## Quelle
——————
Mannheim. Herr Specht, mit der nun beschlossenen kommunalen Wärmeplanung hat Mannheim ein Konzept, wie alle Gebäude bis 2040 klimaneutral beheizt werden könnten. Welche Bedeutung hat dieser Schritt für die Stadt?

Christian Specht: Das ist ein wichtiger Meilenstein auf dem Weg zur Klimaneutralität unserer Stadt, die wir ab 2030 erreichen wollen: Einmal für die Bürgerinnen und Bürger, denen wir vielfältige Angebote für bezahlbare Wärme machen. Aber auch für Unternehmen ist dieser Schritt wichtig, weil wir ihnen damit eine attraktive Perspektive bieten. Deshalb ist die Wärmeplanung nicht nur für die Ökologie relevant, sondern auch für die Ökonomie.

Herr Müller, auf Ihrer Internetseite kann man seit Kurzem prüfen, ob man einen Fernwärmeanschluss bekommen kann – und wenn ja, wann. Wie viele Zugriffe haben Sie seither gehabt?

Georg Müller: Wir hatten schon in den ersten beiden Tagen nach dem Gemeinderatsbeschluss mehr als 700 Anfragen beim Verfügbarkeitscheck. Das zeigt das hohe Interesse. Unser Check informiert nicht nur über Fernwärme, sondern auch über die dezentralen Wärmeangebote und leitet zu dem für das jeweilige Gebiet empfohlenen Angebot weiter.

Christian Specht



  • Christian Specht (CDU) ist am 9. Juli im zweiten Wahlgang zum Oberbürgermeister von Mannheim gewählt worden.
  • Der 57-jährige Jurist ist zugleich Aufsichtsratsvorsitzender der MVV.
  • Zuvor war er Erster Bürgermeister und als Dezernent zuständig für Finanzen, Beteiligungsvermögen, IT sowie Sicherheit und Ordnung.

Die MVV hat gesagt, sie schafft maximal 10 000 neue Fernwärmeanschlüsse bis 2035. Hätten Sie gerne mehr gehabt, Herr Specht?

Specht: Die MVV hat sich zum Ziel gesetzt, die Zahl der Neuanschlüsse pro Jahr zu vervierfachen – von 250 auf 1000. Das ist schon ein Riesenschritt. Das muss man sich mal vor Augen halten! Denn für jeden einzelnen Anschluss muss man eine Straße öffnen, die Leitung verlegen, hat Verkehrsthematiken, die Baulogistik, aber auch die Installationslogistik. Das ist echter Stadtumbau, der auch mit Unannehmlichkeiten einhergehen wird – das muss man ehrlich sagen. Aber wir wollen die Stadt zukunftsfähig machen, und deswegen bin ich froh, dass wir nicht irgendwelche politischen Zahlen vorgegeben haben, sondern das machen, was wir uns auch zutrauen. Und wenn das gelingt, hätten von den etwa 50 000 Gebäuden in Mannheim 30 000 Fernwärme: Damit liegen wir bundesweit ganz weit vorne.
——————
## Erfasste Daten
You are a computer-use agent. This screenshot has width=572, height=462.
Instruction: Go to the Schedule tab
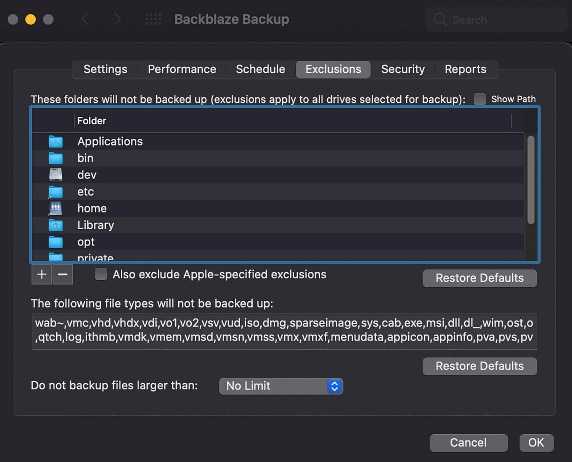[x=260, y=69]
——————
## Kurze Übung
Fassen Sie den Absatz der Quelle, der mit „Specht: Die MVV hat sich zum Ziel gesetzt“ beginnt, als knappe Stichpunktliste zusammen. Die Daten stehen in keinem Zusammenhang mit der Quelle.

## Ergebnis der Aufgabe
- Ziel der MVV: Neuanschlüsse pro Jahr vervierfachen, von 250 auf 1000
- Jeder Anschluss erfordert das Öffnen einer Straße und das Verlegen der Leitung und bringt Verkehrsfragen sowie Bau- und Installationslogistik mit sich
- Das ist echter Stadtumbau, der auch Unannehmlichkeiten bringen wird
- Es gelten keine politischen Zahlen, sondern Ziele, die man sich zutraut
- Bei Erfolg hätten 30 000 der etwa 50 000 Gebäude in Mannheim Fernwärme, bundesweit ein Spitzenwert